Over the past quarter century, a transformation has been occurring in higher education pedagogy. Until recently, preparation for teaching at the postsecondary level worked almost exclusively through a replication model, in which having been a student in a college or university classroom ostensibly prepared one for how to teach college students, while one’s research and disciplinary training determined what one would teach. Now, professional development centers grounded in research and scholarship on teaching and learning—such as UCSC’s Center for Innovations in Teaching and Learning—have opened at a majority of colleges and universities around the country, with the aim of studying and also of changing the culture of teaching and preparation-for-teaching at the postsecondary level. Active learning, backward design, learning technologies, collaborative learning, learning outcomes, rubrics, metrics, and evidence-based teaching practices have emerged as movements or practices that form part of this New Pedagogy. At the same time, concepts like cultural competence, universal design, and inclusive classrooms have refocused diversity and equity concerns from the subject-matter of our courses to our teaching practices themselves.

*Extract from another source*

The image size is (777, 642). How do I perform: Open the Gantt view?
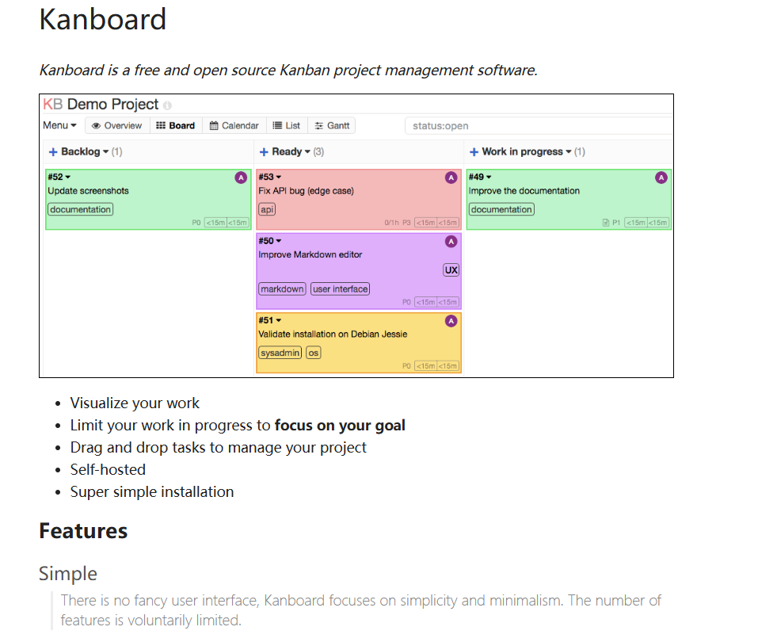point(332,125)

With co-sponsorship from the Center for Innovations in Teaching and Learning (CITL), this research cluster seeks to initiate a collective conversation about the following questions:

• What is the current rationale for studying the Humanities?
• What “skills” do students learn in Humanities classes, and what are the benefits and drawbacks of thinking about a university education in terms of skills?
• What exactly is meant by phrases like “learning-centered teaching” or “active learning” in Humanities disciplines?
• How do we identify and then structure what we want our students to be learning, and how do we figure out whether they have learned it?
• What kinds of assignments do we give our students, both in and out of class? How do we assess the results of those assignments?
• What is the place of collaborative learning in a Humanities classroom?
• How can we help our students become skillful producers as well as critical consumers of digital content?
• How can we better prepare our graduate students—including our TAs—to teach in 21st-century classrooms, when many of us teach using tools and methodologies that have changed little for the past century (or more)? What would a Professor-TA relationship look like under the New Pedagogy?
• What are the workload implications of expecting faculty and graduate students to engage in professional development and “retraining,” and how will we recognize and reward that additional workload?

The aims of this research cluster are twofold: to define the purpose and process of an education in a Humanities field, and to consider how to better use the tools available to us—including both scholarship and technology—in order to teach the students we have now, almost half of whom are first-generation college students. Rather than questioning the value of the Humanities, this cluster seeks to better define what we think an education in the Humanities should and can accomplish—and how—at the present time.

Cluster participants will address these questions through engagement with scholarship on teaching and learning in the humanities and beyond; workshopping actual pedagogical practices, including assignments, classroom activities, syllabus revisions, and program redesigns; and participation in a two-day symposium with invited speaker Cathy N. Davidson.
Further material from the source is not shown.